Moreover, the participants were recruited in the third to fifth grades of primary schools, therefore no information can be provided about the validity of the new test for the assessment of phonological awareness of older dyslexic readers. Similarly, no information has been provided about the predictive validity of the new blending task in detecting children that will be diagnosed with phonological deficits and dyslexia. This suggests that future research should replicate the current study, and test the discriminative and predictive validity of the Non-word Blending Test in wider samples of differently aged skilled readers and those with developmental dyslexia.
If future studies confirm the predictive properties of the new tool in detecting future dyslexic readers, this evidence could extend that by Bigozzi et al. (2016), according to which several aspects of phonological awareness (e.g., rhyme detection, phonemic segmentation) in combination with conceptual knowledge of writing system contribute in predicting dyslexia in Italian readers.
Moreover, future research should investigate the capacity of the new blending task in discriminating proficient and dyslexic readers speaking other languages characterized by a transparent orthography (e.g., Spanish). If the current outcomes can be extended to different linguistic contexts, the new Non-word Blending task could be proposed as cross-cultural tool for the early detection of poor blending skills in children attending third to fifth grades that would allow cross-linguistic comparisons about the efficiency of blending skills.
Moreover, from an applied perspective, the use of the new Non-word Blending task in the future could facilitate identification of children needing a specific phonological awareness intervention and the following allocation of resources to promote the development of that metalinguistic skill at school. This is very pertinent, since the promotion of successful achievement of atypically developing children is increasingly recognized as a fundamental goal of schools across different languages (e.g., Snowling, 2000, 2013).
Moreover, if phonological awareness is at the core of developmental dyslexia across a variety of opaque and transparent writing systems, as some studies suggest (e.g., Boets et al., 2010; Ziegler & Goswami, 2005), the applicability of a new cross-cultural blending test with predictive properties could help resolve the lack of consensus about the criteria for the diagnosis of reading disorder across different linguistic contexts.
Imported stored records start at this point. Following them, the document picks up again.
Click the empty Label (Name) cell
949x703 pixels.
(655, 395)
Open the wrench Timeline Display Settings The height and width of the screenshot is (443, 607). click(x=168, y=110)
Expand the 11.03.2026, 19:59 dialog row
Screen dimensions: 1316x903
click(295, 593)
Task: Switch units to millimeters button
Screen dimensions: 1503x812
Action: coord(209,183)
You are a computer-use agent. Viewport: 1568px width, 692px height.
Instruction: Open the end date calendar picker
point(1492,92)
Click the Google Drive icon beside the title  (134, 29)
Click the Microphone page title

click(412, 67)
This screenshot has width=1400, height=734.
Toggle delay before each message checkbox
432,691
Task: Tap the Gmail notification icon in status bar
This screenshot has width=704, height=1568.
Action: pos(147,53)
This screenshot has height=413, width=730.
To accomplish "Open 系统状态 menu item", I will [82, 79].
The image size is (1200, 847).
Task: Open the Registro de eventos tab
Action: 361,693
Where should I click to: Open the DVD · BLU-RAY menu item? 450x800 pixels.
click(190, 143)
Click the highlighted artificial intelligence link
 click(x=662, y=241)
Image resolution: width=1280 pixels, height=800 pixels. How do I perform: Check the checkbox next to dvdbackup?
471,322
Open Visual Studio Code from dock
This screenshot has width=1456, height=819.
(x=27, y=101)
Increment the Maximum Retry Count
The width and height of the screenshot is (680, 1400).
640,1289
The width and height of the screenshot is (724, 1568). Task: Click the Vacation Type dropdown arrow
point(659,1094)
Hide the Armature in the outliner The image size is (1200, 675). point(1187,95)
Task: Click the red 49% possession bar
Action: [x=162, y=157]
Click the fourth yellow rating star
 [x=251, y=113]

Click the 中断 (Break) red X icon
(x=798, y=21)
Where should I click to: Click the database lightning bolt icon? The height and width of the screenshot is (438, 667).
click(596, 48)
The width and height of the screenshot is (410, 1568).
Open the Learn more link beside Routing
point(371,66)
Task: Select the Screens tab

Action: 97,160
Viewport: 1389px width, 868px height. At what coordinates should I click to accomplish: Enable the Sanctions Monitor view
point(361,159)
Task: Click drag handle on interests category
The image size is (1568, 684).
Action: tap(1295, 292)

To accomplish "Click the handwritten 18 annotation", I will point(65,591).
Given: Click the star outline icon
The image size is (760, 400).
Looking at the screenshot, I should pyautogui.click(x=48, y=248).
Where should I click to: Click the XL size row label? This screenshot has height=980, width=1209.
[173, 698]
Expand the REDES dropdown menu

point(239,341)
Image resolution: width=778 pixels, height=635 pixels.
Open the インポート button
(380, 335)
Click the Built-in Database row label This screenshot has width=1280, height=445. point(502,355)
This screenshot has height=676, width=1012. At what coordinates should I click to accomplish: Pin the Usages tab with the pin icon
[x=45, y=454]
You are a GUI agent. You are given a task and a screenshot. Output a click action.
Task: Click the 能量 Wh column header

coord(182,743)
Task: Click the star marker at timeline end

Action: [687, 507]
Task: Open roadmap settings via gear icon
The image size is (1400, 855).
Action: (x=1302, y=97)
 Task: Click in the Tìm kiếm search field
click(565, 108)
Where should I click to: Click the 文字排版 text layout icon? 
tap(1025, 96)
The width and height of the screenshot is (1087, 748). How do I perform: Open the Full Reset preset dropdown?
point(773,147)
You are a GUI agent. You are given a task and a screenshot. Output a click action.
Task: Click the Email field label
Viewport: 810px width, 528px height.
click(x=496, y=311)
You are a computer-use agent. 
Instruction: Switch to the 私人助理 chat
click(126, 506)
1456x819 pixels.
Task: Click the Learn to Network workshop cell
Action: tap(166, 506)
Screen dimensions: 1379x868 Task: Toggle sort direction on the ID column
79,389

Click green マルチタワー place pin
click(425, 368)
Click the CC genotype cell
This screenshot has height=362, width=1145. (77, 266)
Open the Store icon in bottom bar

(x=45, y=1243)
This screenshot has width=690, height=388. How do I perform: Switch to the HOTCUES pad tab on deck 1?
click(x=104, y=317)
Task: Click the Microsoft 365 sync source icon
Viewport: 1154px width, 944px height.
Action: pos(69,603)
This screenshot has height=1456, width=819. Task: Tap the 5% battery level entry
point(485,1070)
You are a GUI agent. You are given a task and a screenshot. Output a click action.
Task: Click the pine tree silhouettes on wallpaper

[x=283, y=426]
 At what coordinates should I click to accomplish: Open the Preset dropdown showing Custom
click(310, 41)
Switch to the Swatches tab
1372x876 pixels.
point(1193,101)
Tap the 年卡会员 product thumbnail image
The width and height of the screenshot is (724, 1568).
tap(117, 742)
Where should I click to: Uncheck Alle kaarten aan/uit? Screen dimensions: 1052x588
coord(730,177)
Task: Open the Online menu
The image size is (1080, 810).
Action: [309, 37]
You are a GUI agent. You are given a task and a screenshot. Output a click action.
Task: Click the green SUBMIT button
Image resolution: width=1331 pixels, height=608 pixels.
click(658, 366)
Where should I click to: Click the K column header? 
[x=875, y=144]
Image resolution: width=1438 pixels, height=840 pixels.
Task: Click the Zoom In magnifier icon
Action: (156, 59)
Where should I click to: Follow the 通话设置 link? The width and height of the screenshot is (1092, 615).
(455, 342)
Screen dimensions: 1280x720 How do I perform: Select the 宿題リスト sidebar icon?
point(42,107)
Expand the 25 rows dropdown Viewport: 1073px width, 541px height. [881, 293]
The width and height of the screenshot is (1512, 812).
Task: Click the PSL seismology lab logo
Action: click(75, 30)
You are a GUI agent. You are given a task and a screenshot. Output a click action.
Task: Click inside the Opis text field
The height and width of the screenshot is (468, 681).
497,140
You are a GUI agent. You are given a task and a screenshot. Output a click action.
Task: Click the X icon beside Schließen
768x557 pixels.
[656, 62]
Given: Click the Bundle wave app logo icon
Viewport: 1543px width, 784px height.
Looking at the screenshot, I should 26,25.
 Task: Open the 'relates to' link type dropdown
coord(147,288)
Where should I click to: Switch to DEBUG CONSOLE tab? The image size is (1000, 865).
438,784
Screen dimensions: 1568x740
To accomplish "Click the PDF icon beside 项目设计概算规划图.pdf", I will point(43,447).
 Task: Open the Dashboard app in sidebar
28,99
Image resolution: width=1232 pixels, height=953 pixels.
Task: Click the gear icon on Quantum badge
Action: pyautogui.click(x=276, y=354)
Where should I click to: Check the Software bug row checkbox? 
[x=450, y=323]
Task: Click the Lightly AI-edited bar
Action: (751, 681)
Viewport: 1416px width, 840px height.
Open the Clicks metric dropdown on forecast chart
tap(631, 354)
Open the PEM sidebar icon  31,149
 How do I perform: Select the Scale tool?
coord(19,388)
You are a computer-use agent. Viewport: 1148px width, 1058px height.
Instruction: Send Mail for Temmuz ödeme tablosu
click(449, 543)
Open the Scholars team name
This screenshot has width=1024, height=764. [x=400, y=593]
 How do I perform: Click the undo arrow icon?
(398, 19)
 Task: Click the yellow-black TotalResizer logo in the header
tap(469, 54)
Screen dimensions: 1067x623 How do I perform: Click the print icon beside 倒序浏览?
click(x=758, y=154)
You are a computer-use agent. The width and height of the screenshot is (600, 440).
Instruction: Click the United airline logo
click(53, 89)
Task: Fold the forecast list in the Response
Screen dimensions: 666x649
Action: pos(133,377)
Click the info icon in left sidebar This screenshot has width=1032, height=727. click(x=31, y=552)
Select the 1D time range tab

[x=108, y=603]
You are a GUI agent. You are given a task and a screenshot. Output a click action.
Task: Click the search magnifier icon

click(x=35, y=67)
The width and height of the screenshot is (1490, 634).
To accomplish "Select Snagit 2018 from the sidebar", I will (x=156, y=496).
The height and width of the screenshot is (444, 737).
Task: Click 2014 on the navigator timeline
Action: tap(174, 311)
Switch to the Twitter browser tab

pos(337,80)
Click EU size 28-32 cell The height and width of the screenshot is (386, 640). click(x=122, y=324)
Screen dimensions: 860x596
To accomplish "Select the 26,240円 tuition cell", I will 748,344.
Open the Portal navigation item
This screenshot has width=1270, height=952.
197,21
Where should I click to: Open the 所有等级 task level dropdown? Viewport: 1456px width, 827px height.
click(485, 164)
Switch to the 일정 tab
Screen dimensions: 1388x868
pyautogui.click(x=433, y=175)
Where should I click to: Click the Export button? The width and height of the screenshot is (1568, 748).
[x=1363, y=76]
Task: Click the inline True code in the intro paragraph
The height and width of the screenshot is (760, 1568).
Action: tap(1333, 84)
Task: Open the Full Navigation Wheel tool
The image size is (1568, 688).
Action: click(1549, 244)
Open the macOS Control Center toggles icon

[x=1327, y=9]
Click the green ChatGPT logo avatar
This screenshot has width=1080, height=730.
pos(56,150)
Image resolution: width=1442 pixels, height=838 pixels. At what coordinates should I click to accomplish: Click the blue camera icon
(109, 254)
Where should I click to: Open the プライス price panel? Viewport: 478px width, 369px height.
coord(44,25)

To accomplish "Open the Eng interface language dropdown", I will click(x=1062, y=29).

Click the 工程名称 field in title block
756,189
In conclusion, assuming an educational perspective, if future research provides further confirmation of the validity of the Non-word Blending Test, this new task could be employed for the early screening of an important dimension of phonological awareness in children attending 3rd-5th grades.
Footnotes
Declaration of Conflicting Interests
The author(s) declared no potential conflicts of interest with respect to the research, authorship, and/or publication of this article.
Funding
The author(s) received no financial support for the research, authorship, and/or publication of this article.